Exercise description
Where the string "size" shows up in a line of the records, copy that line.

Task data

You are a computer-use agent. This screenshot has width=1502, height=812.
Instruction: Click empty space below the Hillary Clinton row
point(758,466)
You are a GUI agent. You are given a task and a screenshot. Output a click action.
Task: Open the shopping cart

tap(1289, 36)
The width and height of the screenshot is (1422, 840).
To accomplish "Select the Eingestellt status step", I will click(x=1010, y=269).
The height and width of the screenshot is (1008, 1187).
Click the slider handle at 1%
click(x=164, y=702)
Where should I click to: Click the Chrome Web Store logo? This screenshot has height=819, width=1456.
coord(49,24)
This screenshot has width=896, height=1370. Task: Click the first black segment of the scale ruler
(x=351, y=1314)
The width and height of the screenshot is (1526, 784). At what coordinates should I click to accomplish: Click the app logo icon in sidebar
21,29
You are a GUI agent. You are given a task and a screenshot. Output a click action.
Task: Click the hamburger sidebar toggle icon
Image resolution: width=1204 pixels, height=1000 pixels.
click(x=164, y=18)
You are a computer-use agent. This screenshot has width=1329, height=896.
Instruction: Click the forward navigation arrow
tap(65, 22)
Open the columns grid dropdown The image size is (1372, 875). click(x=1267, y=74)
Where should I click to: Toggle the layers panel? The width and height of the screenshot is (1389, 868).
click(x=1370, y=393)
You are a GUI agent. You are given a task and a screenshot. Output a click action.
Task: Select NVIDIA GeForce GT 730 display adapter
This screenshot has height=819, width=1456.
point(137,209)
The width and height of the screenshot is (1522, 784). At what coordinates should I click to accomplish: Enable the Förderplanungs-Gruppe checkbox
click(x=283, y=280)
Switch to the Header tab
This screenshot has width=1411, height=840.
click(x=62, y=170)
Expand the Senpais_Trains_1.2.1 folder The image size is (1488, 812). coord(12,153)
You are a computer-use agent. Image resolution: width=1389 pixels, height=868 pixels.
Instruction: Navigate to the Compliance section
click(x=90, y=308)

Answer to this problem
Open the columns grid dropdown The image size is (1372, 875). click(x=1267, y=74)
Expand the Senpais_Trains_1.2.1 folder The image size is (1488, 812). coord(12,153)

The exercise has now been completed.